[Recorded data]
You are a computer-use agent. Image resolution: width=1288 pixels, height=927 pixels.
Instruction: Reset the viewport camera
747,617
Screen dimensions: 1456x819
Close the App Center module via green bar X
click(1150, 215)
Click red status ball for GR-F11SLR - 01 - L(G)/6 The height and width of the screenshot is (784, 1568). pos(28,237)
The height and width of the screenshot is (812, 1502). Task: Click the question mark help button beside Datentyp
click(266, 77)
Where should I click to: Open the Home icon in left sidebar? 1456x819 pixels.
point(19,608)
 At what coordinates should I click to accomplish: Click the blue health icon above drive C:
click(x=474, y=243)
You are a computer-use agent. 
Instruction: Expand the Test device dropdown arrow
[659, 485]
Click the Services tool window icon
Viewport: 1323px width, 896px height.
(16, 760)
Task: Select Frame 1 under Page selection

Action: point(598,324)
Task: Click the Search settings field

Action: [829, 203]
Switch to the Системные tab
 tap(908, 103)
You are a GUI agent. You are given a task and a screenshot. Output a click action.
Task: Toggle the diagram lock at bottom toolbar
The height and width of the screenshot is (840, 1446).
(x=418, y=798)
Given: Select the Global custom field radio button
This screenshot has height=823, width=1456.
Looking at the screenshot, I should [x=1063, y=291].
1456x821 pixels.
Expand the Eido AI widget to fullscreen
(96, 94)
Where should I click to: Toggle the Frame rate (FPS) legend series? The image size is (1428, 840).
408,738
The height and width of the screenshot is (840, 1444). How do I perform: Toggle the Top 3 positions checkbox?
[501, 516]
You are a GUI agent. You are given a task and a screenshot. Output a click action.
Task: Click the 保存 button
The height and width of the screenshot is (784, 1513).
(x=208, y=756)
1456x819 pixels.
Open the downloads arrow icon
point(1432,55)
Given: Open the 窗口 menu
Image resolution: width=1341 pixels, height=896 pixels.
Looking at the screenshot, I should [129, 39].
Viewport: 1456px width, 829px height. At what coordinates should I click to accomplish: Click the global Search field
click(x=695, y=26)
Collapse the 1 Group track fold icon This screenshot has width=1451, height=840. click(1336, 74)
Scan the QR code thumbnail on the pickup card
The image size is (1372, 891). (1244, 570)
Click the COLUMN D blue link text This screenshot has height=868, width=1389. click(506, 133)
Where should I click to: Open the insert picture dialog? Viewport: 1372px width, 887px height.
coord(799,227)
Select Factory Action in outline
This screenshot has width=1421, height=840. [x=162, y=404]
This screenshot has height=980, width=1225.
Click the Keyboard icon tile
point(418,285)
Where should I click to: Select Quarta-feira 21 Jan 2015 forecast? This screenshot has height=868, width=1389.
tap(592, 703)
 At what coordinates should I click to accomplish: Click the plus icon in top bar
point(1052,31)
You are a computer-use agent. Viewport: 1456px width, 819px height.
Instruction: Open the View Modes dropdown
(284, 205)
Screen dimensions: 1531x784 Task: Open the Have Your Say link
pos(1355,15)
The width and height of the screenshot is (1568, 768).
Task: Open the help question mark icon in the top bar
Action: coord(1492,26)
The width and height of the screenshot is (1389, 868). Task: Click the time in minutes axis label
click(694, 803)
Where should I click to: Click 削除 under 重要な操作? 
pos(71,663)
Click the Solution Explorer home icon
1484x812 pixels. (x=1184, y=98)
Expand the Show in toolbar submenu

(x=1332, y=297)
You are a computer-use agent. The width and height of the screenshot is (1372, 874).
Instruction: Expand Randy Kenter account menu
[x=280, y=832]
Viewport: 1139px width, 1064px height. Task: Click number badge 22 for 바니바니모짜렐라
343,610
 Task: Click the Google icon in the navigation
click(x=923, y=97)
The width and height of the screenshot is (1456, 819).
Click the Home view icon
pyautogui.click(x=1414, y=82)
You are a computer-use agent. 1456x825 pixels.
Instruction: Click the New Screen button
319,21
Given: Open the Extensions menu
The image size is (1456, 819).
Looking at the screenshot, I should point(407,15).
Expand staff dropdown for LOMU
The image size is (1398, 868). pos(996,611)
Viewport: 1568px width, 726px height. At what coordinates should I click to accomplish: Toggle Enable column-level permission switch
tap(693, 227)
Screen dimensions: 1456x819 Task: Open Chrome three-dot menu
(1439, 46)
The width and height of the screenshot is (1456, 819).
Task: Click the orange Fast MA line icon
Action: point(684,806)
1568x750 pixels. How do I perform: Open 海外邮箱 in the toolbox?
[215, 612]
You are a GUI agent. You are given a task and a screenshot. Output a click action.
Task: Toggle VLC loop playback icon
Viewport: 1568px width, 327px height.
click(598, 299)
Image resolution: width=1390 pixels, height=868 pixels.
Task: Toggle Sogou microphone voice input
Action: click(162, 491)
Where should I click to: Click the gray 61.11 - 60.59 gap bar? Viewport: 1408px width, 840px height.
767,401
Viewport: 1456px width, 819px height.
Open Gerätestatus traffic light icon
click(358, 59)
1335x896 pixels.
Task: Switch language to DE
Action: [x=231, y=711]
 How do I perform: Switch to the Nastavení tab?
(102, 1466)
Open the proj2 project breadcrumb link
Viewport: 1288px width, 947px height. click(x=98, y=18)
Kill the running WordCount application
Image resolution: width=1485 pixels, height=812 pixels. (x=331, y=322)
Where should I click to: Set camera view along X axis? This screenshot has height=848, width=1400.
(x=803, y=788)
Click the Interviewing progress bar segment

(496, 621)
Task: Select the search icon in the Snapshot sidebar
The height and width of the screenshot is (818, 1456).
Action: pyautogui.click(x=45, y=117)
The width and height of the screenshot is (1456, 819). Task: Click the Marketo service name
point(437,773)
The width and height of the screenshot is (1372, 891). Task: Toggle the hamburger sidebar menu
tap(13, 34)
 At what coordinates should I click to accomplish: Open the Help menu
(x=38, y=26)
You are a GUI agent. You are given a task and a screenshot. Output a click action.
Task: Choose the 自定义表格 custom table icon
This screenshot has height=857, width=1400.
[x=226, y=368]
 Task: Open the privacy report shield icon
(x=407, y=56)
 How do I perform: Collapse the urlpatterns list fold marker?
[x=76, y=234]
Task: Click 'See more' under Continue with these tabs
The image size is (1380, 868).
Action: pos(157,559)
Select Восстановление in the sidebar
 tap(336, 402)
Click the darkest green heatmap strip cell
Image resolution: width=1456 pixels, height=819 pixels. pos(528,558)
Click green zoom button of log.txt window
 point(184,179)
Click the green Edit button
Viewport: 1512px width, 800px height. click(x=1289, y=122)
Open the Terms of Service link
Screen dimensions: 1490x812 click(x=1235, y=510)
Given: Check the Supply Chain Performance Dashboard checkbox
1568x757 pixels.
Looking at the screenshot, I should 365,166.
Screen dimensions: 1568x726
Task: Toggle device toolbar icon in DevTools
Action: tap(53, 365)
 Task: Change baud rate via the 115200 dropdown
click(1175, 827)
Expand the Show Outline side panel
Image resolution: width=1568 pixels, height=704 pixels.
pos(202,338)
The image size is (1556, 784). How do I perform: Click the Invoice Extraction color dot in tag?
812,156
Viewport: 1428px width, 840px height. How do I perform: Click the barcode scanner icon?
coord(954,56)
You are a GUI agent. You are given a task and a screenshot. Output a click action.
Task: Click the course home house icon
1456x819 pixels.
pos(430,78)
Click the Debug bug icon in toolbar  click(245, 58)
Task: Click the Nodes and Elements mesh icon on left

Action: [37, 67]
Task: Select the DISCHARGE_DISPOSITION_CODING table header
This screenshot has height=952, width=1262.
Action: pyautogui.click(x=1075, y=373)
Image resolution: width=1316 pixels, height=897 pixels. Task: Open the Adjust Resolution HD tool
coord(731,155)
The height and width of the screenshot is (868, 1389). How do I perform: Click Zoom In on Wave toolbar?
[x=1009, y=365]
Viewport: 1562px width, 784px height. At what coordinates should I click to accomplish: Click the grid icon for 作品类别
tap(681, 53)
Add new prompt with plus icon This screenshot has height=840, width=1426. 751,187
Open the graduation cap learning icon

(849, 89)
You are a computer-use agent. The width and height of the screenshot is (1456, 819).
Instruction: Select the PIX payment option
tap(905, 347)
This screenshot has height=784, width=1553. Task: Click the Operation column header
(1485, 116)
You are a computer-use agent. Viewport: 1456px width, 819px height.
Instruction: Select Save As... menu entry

— Problem —
Nothing but an exact copy of the lines from the start of the entries through the line containing "Given: Select the" belongs in the response.

— Reply —
You are a computer-use agent. Image resolution: width=1288 pixels, height=927 pixels.
Instruction: Reset the viewport camera
747,617
Screen dimensions: 1456x819
Close the App Center module via green bar X
click(1150, 215)
Click red status ball for GR-F11SLR - 01 - L(G)/6 The height and width of the screenshot is (784, 1568). pos(28,237)
The height and width of the screenshot is (812, 1502). Task: Click the question mark help button beside Datentyp
click(266, 77)
Where should I click to: Open the Home icon in left sidebar? 1456x819 pixels.
point(19,608)
 At what coordinates should I click to accomplish: Click the blue health icon above drive C:
click(x=474, y=243)
You are a computer-use agent. 
Instruction: Expand the Test device dropdown arrow
[659, 485]
Click the Services tool window icon
Viewport: 1323px width, 896px height.
(16, 760)
Task: Select Frame 1 under Page selection

Action: point(598,324)
Task: Click the Search settings field

Action: [829, 203]
Switch to the Системные tab
 tap(908, 103)
You are a GUI agent. You are given a task and a screenshot. Output a click action.
Task: Toggle the diagram lock at bottom toolbar
The height and width of the screenshot is (840, 1446).
(x=418, y=798)
Given: Select the Global custom field radio button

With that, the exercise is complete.